How to be a good friend to someone grieving

By Nick, with a lil help from Lori.

Everyone needs a good friend; someone stable, caring and understanding. Someone who doesn’t judge, accepts the griever for who they are, is important to them. They lost someone who they had the utmost trust in; now, that trust has to be invested in someone that wont hurt them.
By no means am I an expert in understanding the mind of a grieving person. I speak merely from experience of dealing with a singular person. But I think alot of the advice I can offer translates to everyone.
Here are ten things to do for your loved one who is in mourning.

Andrae’s loved ones at his grave site.

• Be like Hootie; let him/her cry:
Managing emotions are so important. They should never be repressed. Granted, it can be like your going through the loop-d-loop on a roller coaster; but those emotions will only be built up and turn into something worse if repressed. If they start talking, be accepting and open. They just want to be heard.
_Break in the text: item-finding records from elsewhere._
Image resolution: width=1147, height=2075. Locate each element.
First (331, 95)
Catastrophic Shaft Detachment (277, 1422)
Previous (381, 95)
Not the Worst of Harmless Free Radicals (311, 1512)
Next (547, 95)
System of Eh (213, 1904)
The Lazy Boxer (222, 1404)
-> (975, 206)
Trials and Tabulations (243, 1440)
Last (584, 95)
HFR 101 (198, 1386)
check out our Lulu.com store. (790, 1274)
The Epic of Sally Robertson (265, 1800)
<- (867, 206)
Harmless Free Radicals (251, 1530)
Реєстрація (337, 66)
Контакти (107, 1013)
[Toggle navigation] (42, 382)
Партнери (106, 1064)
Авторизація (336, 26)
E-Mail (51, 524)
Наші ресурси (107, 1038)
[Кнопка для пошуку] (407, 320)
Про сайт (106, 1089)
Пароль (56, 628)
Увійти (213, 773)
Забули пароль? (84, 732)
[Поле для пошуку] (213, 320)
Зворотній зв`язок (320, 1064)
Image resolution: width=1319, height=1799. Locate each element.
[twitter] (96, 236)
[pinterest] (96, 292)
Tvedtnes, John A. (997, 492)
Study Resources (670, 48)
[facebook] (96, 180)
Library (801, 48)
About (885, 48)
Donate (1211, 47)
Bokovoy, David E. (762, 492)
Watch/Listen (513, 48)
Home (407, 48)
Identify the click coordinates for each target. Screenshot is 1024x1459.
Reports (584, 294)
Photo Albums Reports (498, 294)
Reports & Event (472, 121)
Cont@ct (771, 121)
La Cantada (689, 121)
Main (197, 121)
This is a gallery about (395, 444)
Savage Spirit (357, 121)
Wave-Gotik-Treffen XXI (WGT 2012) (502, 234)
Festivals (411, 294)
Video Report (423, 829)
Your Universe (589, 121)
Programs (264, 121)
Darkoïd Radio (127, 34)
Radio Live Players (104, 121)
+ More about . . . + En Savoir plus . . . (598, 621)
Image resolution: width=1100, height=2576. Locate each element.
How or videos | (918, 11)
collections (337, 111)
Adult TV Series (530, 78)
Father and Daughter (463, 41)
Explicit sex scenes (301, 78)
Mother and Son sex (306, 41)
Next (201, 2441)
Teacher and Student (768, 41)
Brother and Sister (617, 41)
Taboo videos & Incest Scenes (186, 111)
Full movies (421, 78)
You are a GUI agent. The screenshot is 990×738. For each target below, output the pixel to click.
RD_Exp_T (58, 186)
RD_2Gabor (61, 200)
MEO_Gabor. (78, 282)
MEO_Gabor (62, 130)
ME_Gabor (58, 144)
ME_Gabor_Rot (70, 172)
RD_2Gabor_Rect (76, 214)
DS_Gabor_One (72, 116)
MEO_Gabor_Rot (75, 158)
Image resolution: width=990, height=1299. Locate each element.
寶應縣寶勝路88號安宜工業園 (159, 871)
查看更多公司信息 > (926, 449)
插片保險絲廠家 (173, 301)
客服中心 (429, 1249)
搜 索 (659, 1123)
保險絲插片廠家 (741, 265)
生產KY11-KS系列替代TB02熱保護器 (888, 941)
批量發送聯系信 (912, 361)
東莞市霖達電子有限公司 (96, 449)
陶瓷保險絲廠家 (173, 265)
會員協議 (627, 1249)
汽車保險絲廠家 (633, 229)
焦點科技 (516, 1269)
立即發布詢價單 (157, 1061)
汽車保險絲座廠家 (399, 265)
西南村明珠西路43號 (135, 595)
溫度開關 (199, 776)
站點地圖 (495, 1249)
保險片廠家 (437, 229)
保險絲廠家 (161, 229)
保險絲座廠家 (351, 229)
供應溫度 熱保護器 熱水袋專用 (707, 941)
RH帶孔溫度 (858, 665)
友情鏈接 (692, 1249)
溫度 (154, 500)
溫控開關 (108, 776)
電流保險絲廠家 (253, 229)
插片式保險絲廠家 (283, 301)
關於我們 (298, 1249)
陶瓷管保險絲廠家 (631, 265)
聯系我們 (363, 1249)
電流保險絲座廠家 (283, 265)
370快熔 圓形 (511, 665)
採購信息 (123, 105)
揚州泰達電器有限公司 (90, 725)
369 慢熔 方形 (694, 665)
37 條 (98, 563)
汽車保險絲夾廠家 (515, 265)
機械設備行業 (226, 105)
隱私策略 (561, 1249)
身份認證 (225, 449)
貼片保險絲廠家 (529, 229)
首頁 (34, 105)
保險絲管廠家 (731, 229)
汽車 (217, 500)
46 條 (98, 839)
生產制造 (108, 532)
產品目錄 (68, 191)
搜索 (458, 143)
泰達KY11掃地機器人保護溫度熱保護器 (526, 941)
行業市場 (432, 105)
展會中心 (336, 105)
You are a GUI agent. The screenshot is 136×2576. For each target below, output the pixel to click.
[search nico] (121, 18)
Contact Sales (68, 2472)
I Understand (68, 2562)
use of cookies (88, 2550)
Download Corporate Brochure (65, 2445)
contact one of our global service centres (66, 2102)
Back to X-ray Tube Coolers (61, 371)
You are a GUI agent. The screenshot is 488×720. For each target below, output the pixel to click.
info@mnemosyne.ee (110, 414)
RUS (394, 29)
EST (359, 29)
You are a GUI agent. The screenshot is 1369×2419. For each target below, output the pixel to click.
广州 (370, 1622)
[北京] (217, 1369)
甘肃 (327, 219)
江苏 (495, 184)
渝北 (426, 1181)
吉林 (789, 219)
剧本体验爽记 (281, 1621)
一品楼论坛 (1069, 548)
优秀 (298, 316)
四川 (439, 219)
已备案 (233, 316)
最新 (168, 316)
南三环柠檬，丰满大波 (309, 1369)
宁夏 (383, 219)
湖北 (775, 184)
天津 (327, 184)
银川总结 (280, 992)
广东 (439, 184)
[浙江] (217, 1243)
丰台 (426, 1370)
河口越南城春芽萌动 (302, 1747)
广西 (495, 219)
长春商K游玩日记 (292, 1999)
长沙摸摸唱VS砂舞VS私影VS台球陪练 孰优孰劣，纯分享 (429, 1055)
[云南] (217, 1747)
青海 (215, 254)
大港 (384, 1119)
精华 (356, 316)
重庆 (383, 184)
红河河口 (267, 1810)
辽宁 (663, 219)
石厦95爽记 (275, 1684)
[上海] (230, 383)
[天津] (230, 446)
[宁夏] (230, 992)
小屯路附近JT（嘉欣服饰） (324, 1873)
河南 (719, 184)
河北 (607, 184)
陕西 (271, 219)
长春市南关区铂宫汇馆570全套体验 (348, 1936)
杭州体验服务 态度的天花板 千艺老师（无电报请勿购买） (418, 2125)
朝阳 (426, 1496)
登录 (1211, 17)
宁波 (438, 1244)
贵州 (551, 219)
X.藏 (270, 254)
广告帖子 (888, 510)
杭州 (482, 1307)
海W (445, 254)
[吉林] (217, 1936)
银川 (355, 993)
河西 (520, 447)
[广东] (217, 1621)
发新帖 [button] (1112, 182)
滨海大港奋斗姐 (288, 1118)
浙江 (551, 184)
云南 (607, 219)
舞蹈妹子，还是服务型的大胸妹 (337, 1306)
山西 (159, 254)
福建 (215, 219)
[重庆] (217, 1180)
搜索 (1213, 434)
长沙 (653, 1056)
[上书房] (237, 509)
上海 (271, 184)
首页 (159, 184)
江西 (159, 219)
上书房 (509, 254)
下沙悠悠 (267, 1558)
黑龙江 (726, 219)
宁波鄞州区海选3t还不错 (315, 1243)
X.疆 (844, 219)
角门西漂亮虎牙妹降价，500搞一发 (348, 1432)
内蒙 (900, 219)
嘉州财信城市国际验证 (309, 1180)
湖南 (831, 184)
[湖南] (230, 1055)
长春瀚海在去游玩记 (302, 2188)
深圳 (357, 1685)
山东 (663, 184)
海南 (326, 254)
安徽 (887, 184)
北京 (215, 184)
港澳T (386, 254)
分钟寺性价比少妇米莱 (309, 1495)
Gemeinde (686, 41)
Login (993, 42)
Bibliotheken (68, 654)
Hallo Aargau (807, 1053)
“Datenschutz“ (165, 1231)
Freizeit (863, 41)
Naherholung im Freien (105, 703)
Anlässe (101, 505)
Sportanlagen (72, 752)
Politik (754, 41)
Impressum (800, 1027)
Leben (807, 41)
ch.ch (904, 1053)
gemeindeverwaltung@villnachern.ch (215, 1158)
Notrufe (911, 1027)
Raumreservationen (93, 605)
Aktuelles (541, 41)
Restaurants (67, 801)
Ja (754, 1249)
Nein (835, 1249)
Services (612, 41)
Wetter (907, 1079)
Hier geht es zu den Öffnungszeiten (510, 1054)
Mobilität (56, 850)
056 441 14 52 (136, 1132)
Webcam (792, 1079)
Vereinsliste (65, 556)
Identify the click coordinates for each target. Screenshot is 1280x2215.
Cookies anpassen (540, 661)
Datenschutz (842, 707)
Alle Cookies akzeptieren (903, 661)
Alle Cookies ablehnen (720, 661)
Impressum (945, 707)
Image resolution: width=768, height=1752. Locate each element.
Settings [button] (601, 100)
• Know their trigger words:
While it’s healthy to let emotions flow, it can be overly draining. For instance, in my situation, I know if I ask her “how are you,” she is only going to be sad. While it is important to be sad (a really sad thing happened), so much sadness can hurt. If you can steer the conversation away from a day of unnecessary  sadness, then you are, at the very least, letting them live their lives in a normal fashion.

•Be a clown:
This works well for me. I actually made up a philosophy before I went deep into dealing with her. I know there is no way I can fix it, The men in my family have a tendency to try to fix things, but I know I can delay the pain. If I can make her laugh and take her mind off of it, even if just for five minutes, then I have done my job.

• Be prepared:
You never know when a breakdown will happen. It may be in the freezer aisle at walmart, it may be at an infinity dealership. The important thing is to roll with the punches.

•Unexpected fun is where it is won:
Currently I am studying to be a teacher, in that process I have learned that kids need routine. Something to make them feel safe and stable. But what happens when the stability is stricken and only synthesizes more sadness? They need adventure! They need to find out who they are without said person in their life. The philosophy comes from “P.S. I Love You.” Take them on a trip, make up a scavenger hunt around the city, do anything!

• Honor the passed, don’t become them.
It’s important to not emulate the stories they will tell about their loved one. You don’t have to become them. You are yourself. They are confiding in you because they love you and want to share the memories of their loved one. Honor and remember their loved one in a way unique to you, don’t copy them.

• keep your phone on and beside the bed.
I don’t know how many of you are country music buffs, but I call this my “More than a memory” rule. They will need to talk at the weirdest hours. It can be three in the afternoon, it can be three in the morning. Be open. Regardless of what religion you follow, there is some sort of karmic retribution in this world. Good things will eventually come.

• Sometimes there don’t need to be any words.
I need to fill silences. It is a fault. Especially given my nature/profession. I always think I have the words to “fix it.” But, sadly, I can’t fix it; even if I want to so badly. Sometimes you have to listen as a child would to a story. The griever, above all things, just wants to be heard. They know you cant fix it. Youre there to learn.

•dont be afraid to cry
I haven’t had this yet. But I think it is an important point to address. All of this is sad. It is ok for you to show emotion. The odds are it will be assuring to the griever. Seeing that, right next to them, allows them to know someone is beside them in this journey.

•There is no manual; just things to consider.
Something I struggle with is the last point. The last point is equivalent to truth in my mind. There is only one point I can say is the overwhelming truth in this. Look in his/her eyes. If you do not have the stamina for this, get out. They don’t want someone who will flake 3 months in. They need someone to be right beside them. Your human. They understand and will accept that. But if it gets real and you run, then they will never be able see you in the same light.